Des changements de société sont nécessaires

 

Espaces naturels n°57 - janvier 2017

Autrement dit

C'est l'auteur de récit graphique Étienne Davodeau, qui nous donne son point de vue sur la question qui nous taraude chaque trimestre : mais pourquoi protéger la nature ?

Étienne Davodeau

Est-ce qu'il milite pour la protection de la nature ? Etienne Davodeau ne se sent pas vraiment militant. Il n'a pas pour but d'asséner des messages par le biais de ses livres de bande dessinée. Alors qu'il est l'un des précurseurs du genre (bande dessinée de reportage ou documentaire), il revendique de ne pas afficher d'engagement politique particulier dans ses récits.

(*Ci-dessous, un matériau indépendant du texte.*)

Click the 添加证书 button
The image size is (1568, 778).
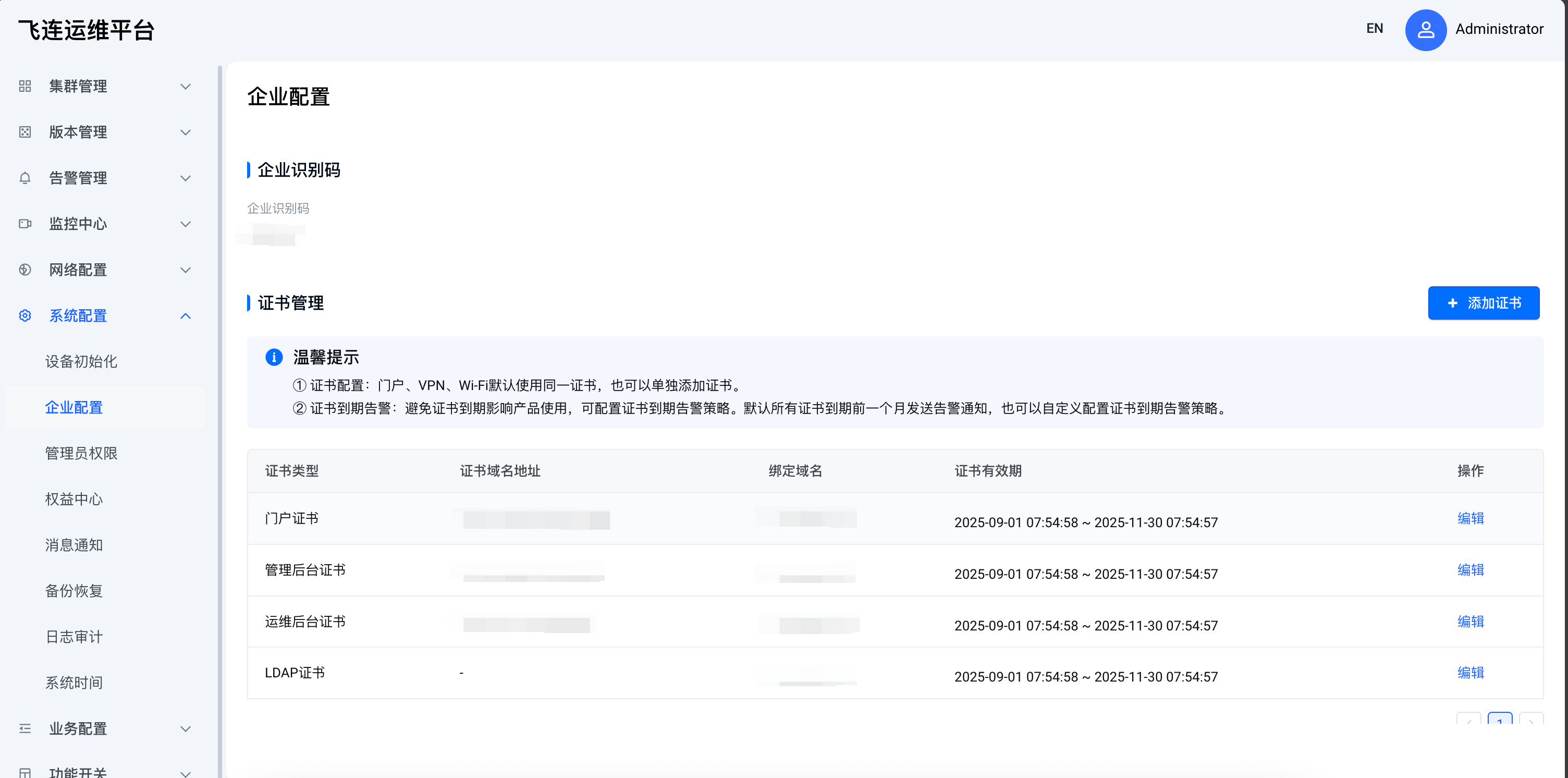tap(1483, 302)
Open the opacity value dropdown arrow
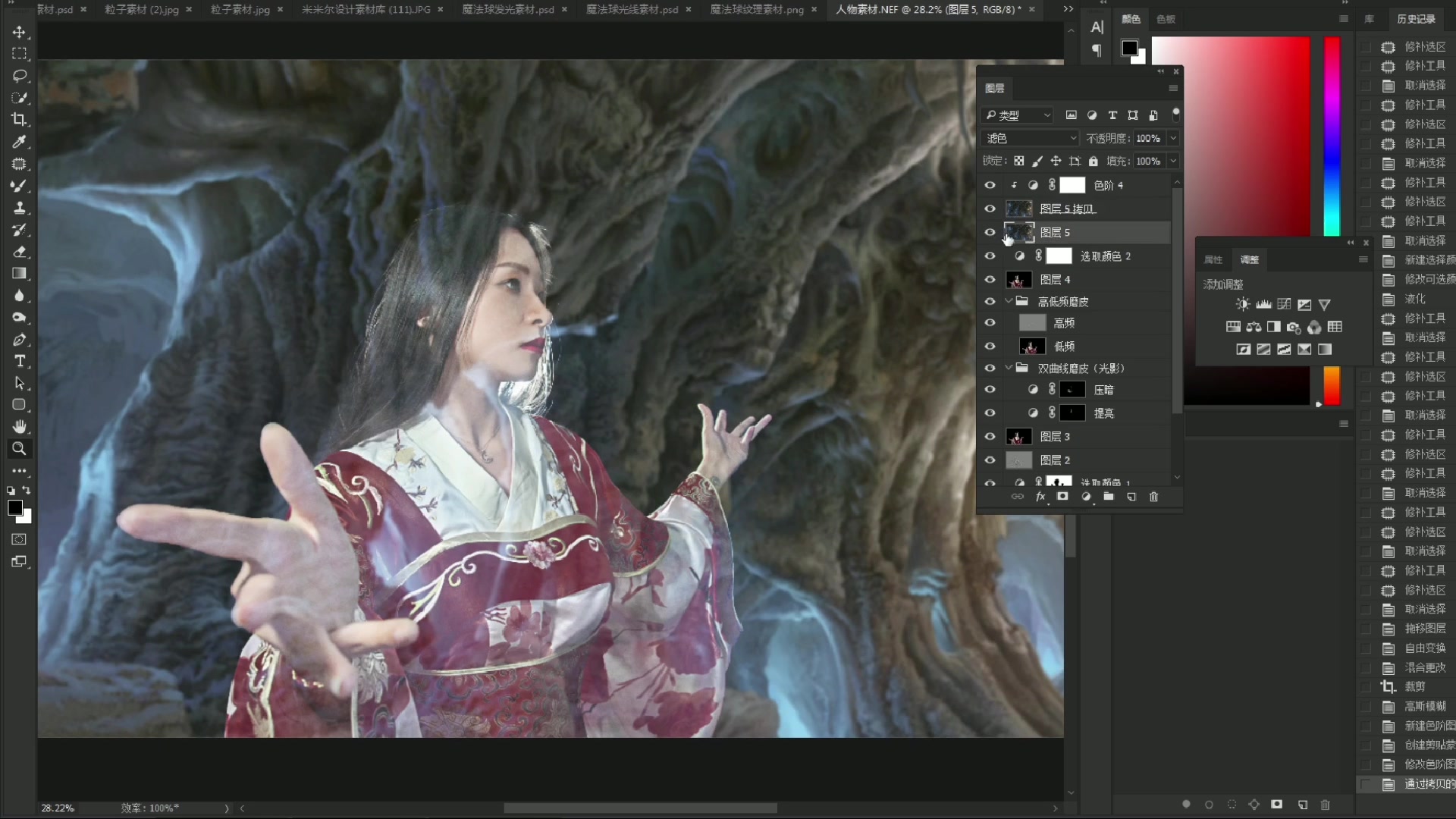This screenshot has height=819, width=1456. pyautogui.click(x=1173, y=138)
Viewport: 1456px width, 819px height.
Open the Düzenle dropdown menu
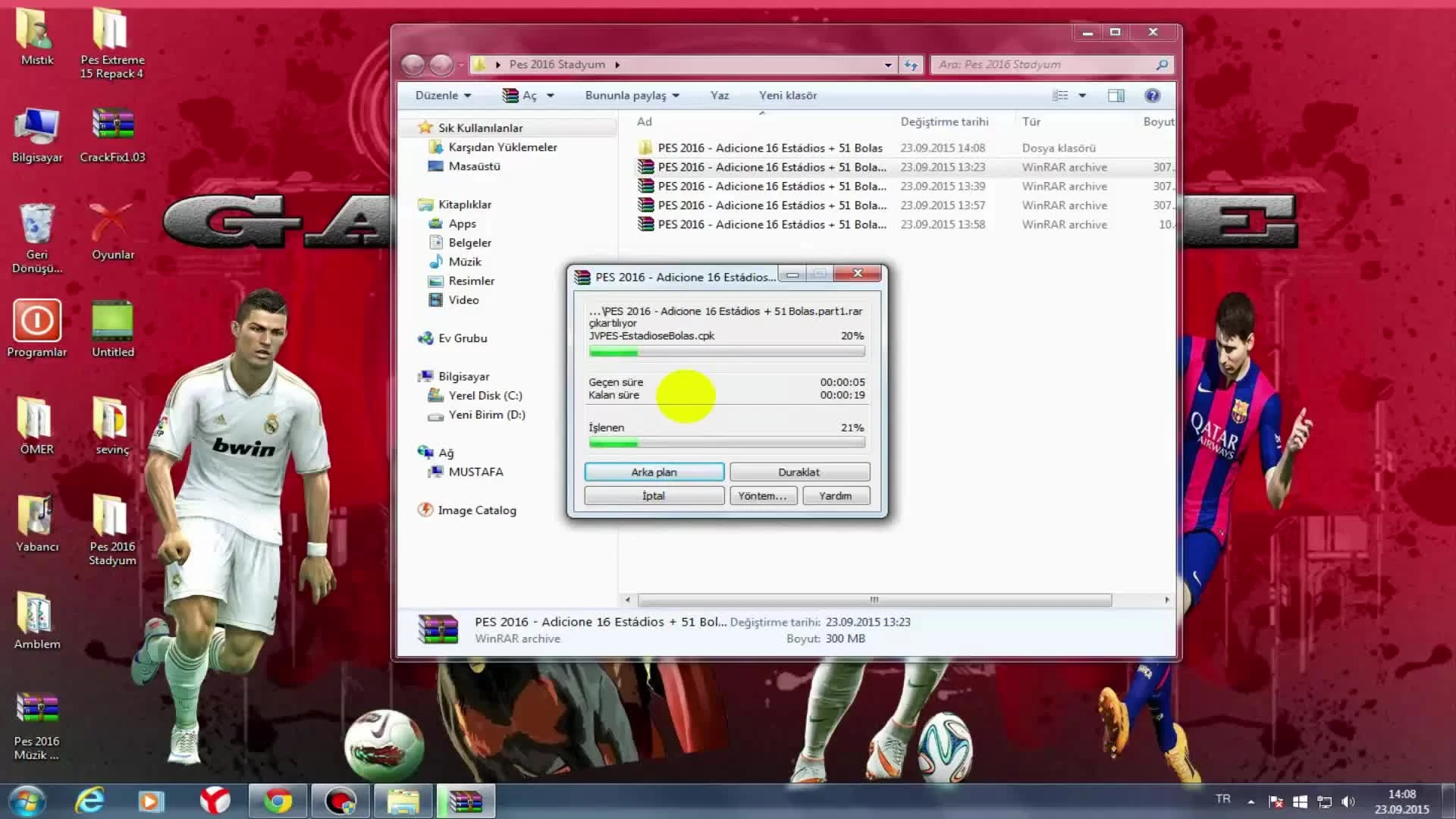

« La bande dessinée documentaire repose sur l'observation. Comprendre, ressentir, raconter, c'est mon boulot. C'est ma façon de faire de la bande dessinée. Évidemment, en général, je raconte des parcours, des expériences de gens dont les préoccupations sont proches des miennes. »

La question écologique, et celle de la protection des territoires figurent donc souvent dans ses pages. « J'aime bien l'idée de donner la parole à des gens qui l'ont peu et qui s'affranchissent du modèle dominant. Le sort de notre pauvre petite planète perdue dans l'immensité galactique devrait nous préoccuper tous. Elle a désormais plus besoin d'être protégée qu'exploitée. L'un des pires symptômes de notre déraison collective me semble être notre niveau pathologique de nucléarisation, qui est dramatiquement élevé en France. »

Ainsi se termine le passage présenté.